The listing below is to be copied exactly, with pictures excluded.

+++ Given records +++

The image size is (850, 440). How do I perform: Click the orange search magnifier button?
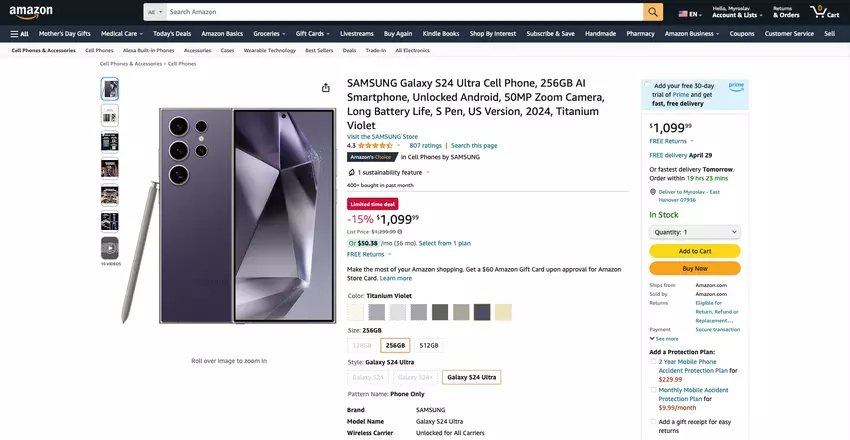tap(653, 12)
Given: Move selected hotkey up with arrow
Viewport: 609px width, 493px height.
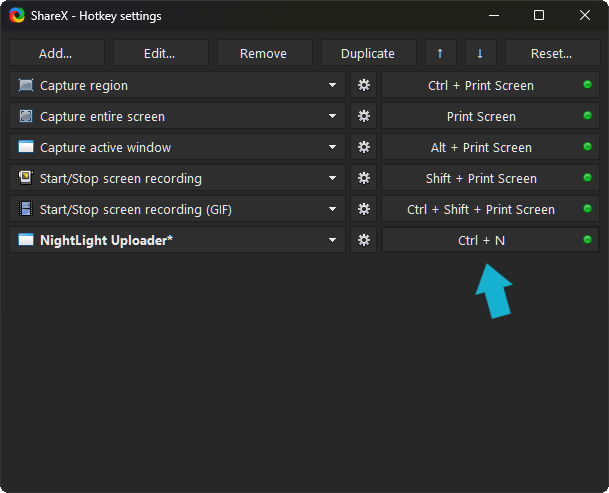Looking at the screenshot, I should (439, 54).

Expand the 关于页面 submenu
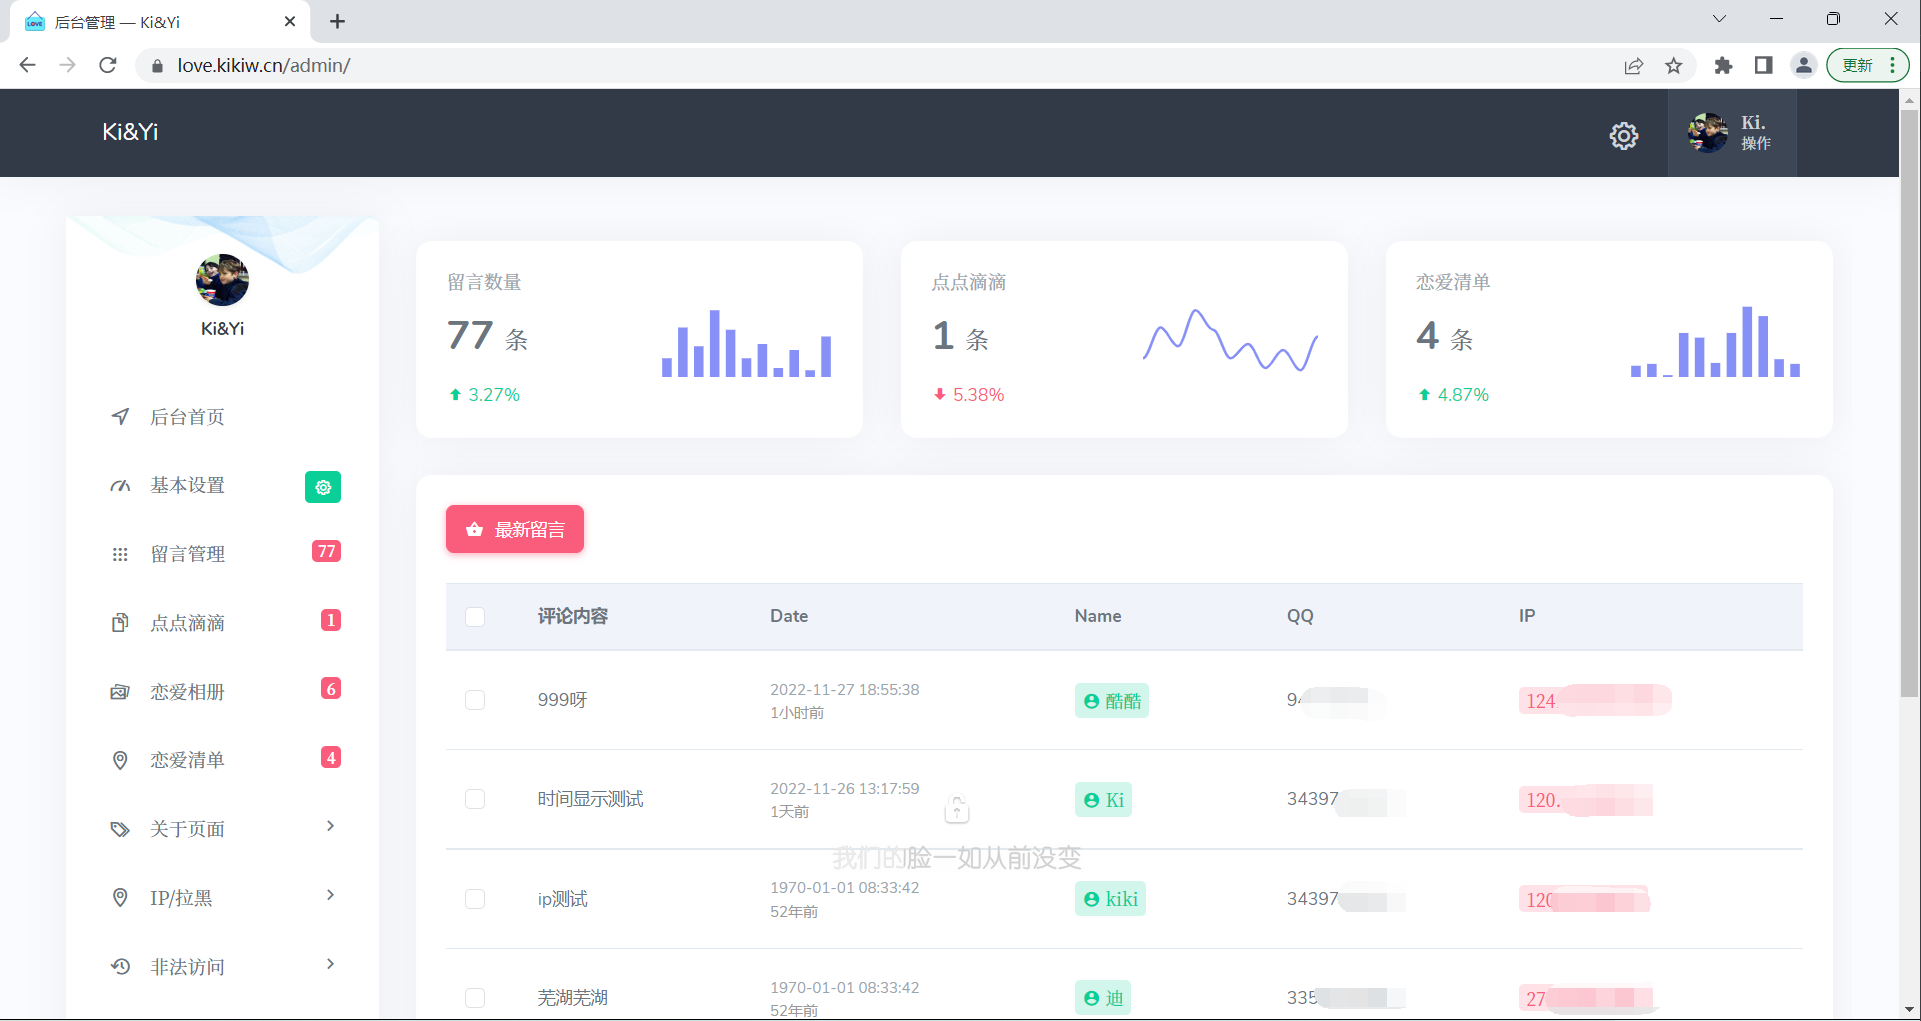[330, 827]
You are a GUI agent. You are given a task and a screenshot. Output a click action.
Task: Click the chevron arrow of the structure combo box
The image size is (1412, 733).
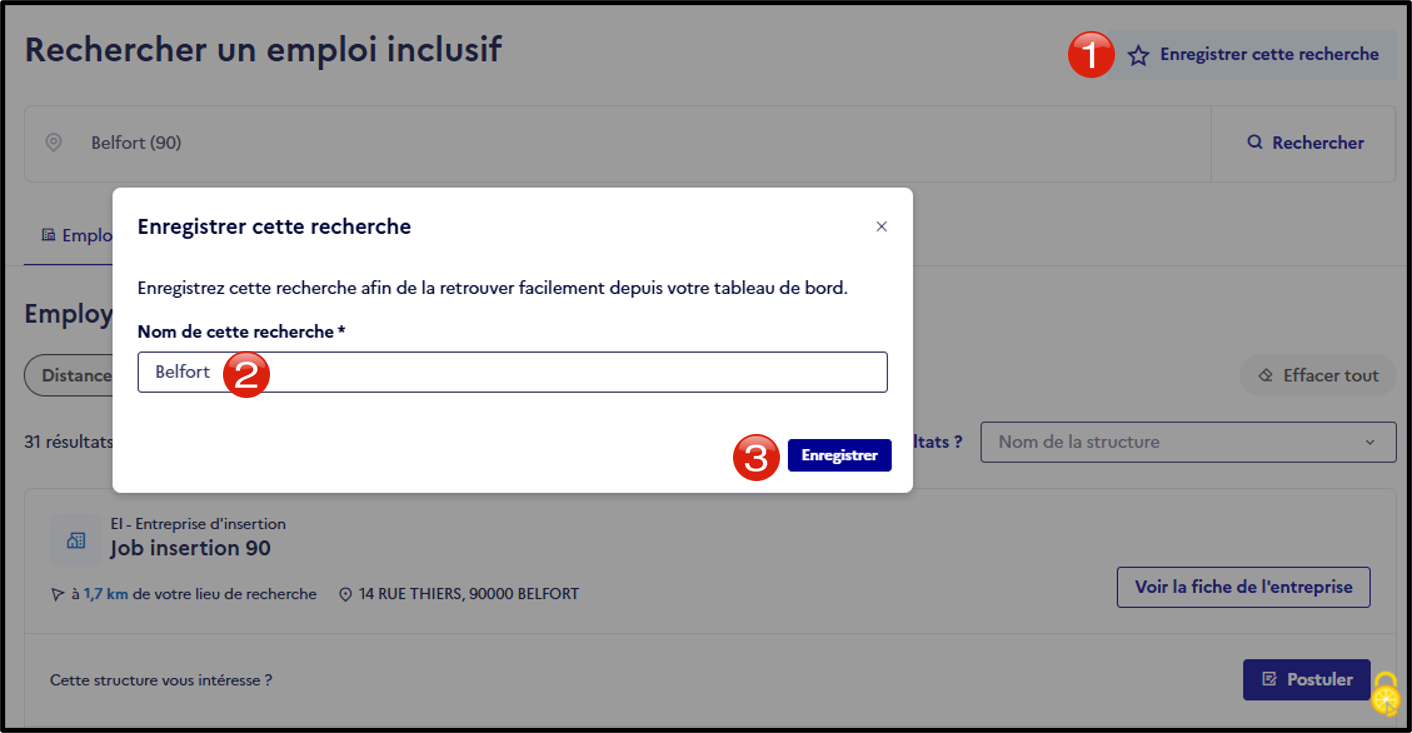click(1370, 442)
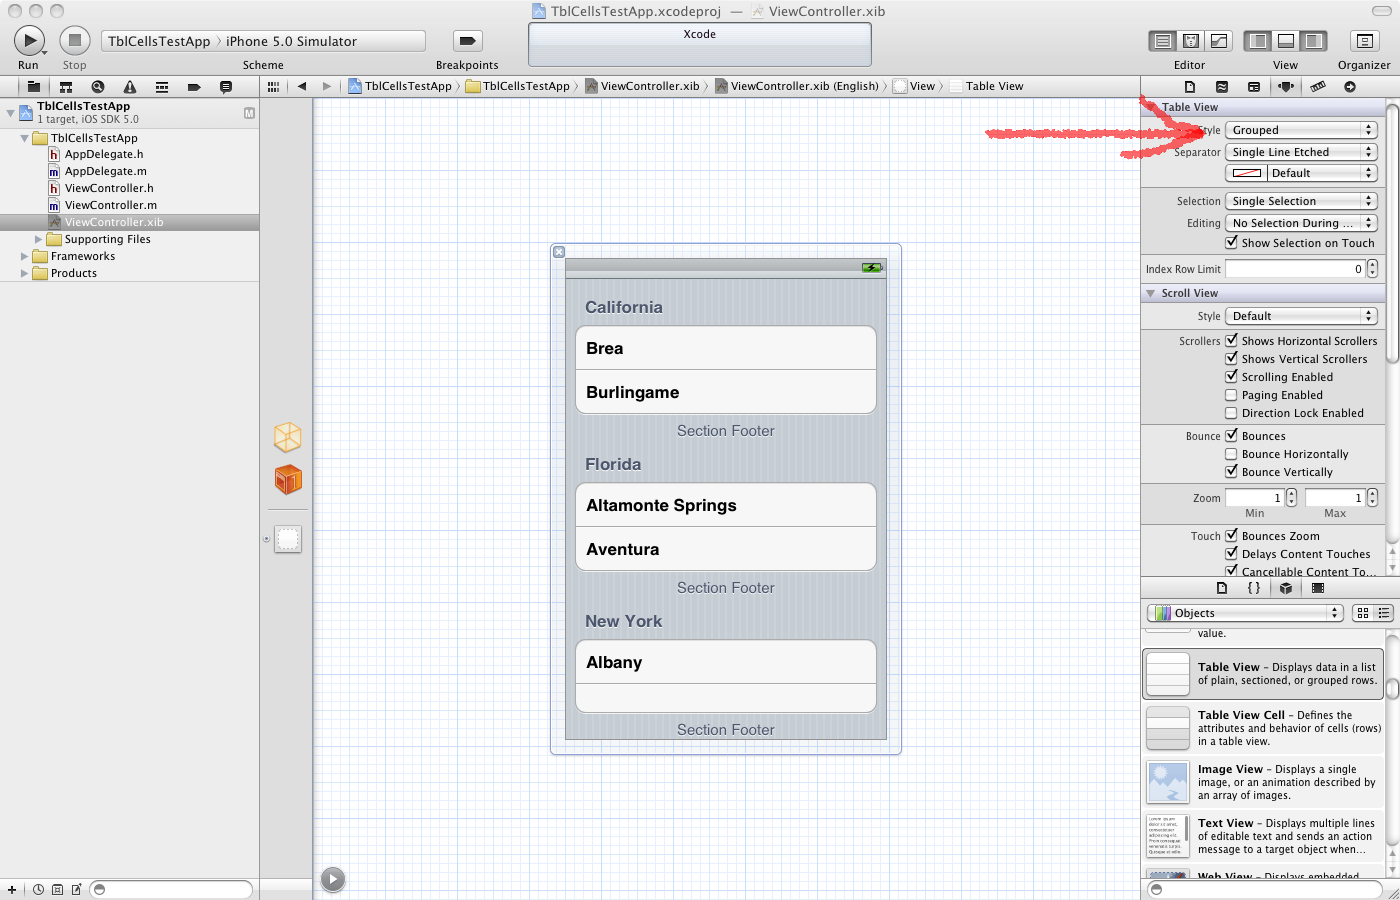
Task: Select Table View in the jump bar
Action: point(994,86)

+++

### Answer space
The image size is (850, 440). How do I perform: Click the orange search magnifier button?
tap(653, 12)
Given: Move selected hotkey up with arrow
Viewport: 609px width, 493px height.
Looking at the screenshot, I should (439, 54).

Expand the 关于页面 submenu
[330, 827]
You are a GUI agent. You are given a task and a screenshot. Output a click action.
Task: Click the chevron arrow of the structure combo box
The image size is (1412, 733).
click(1370, 442)
Task: Select Table View in the jump bar
Action: point(994,86)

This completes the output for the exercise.